Correlation Between Argo Gold and Aurelius Minerals
Can any of the company-specific risk be diversified away by investing in both Argo Gold and Aurelius Minerals at the same time? Although using a correlation coefficient on its own may not help to predict future stock returns, this module helps to understand the diversifiable risk of combining Argo Gold and Aurelius Minerals into the same portfolio, which is an essential part of the fundamental portfolio management process.
By analyzing existing cross correlation between Argo Gold and Aurelius Minerals, you can compare the effects of market volatilities on Argo Gold and Aurelius Minerals and check how they will diversify away market risk if combined in the same portfolio for a given time horizon. You can also utilize pair trading strategies of matching a long position in Argo Gold with a short position of Aurelius Minerals. Check out your portfolio center. Please also check ongoing floating volatility patterns of Argo Gold and Aurelius Minerals.

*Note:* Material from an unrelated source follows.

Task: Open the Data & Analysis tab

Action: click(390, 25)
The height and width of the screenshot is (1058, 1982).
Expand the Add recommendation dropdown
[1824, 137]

Diversification Opportunities for Argo Gold and Aurelius Minerals
0.0 | Correlation Coefficient |
Pay attention - limited upside
The 3 months correlation between Argo and Aurelius is 0.0. Overlapping area represents the amount of risk that can be diversified away by holding Argo Gold and Aurelius Minerals in the same portfolio, assuming nothing else is changed. The correlation between historical prices or returns on Aurelius Minerals and Argo Gold is a relative statistical measure of the degree to which these equity instruments tend to move together. The correlation coefficient measures the extent to which returns on Argo Gold are associated (or correlated) with Aurelius Minerals. Values of the correlation coefficient range from -1 to +1, where. The correlation of zero (0) is possible when the price movement of Aurelius Minerals has no effect on the direction of Argo Gold i.e., Argo Gold and Aurelius Minerals go up and down completely randomly.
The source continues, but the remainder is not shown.